Housing finance is a fast-growing line of business at IFC — and it has a dual impact, developing local capital markets and promoting increased home ownership.

But it’s nothing new. In fact, one of the developing world’s most successful mortgage lenders was created in the 1970s at IFC’s initiative, and now has more than $5 billion in assets.

“Catalytic role” is one of the most important phrases in the IFC lexicon. It’s a big part of what we were created to do — using our ideas and capital to kick start new private sector initiatives that will help reduce poverty and improve people’s lives.

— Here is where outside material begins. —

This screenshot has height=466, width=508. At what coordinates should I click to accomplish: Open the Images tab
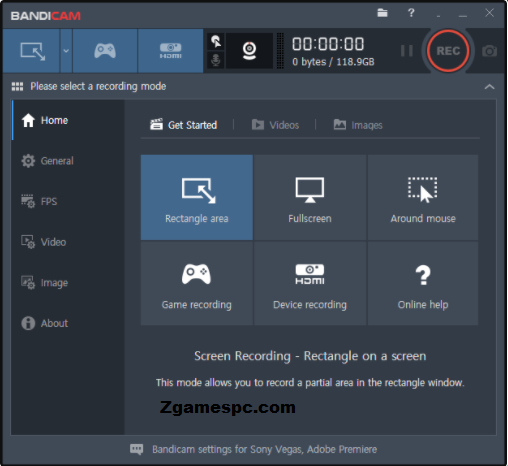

For a good example, look no further than our history with India’s Housing Development Finance Corporation (HDFC). Now one of the most successful mortgage lenders in the developing world, it was started from scratch at the suggestion of an IFC investment officer in the 1970s. IFC has invested more than $243 million in HDFC over the years, using it as an inspiration for today’s global line of business in housing finance.

HDFC has helped more than 1 million Indians realize the dream of owning their own home, and also has worked with us to build affiliated institutions in Sri Lanka, Bangladesh, and Egypt. It pioneered today’s $22 billion Indian home loan market that is growing by 30 percent annually. Perhaps most impressive is the way it continues to thrive today, despite tough competition from much larger national and international banks that it drew into the market.

How did it all begin?

Former IFC investment officer Promodh Malhotra remembers it well. Previously the number two man for Citibank in India, he moved to Washington to work for the World Bank Group in the 1970s — in part, to flee the high personal tax burden and antiquated banking system in his native country that he felt would keep him from ever owning a home there. When he got here and saw how the mature US housing finance sector enabled millions of people of all income levels to own their own homes. He began to think: “Why couldn’t we do that in India too?”

Soon Molhotra was back in India, on mission with the director of IFC’s newly-founded Capital Markets Department, David Gill. Seeing nothing to lose, they decided to float the idea of creating a new standalone mortgage shop. Seeking a local sponsor, they called on ICICI Bank — India’s premier private financial institution today, but then a development finance outfit mainly in the business of re-channeling World Bank and other foreign currency loans to industrial corporations. They pitched the concept to the Chairman, offering to co-invest and provide long-term support. Before long, he was on board.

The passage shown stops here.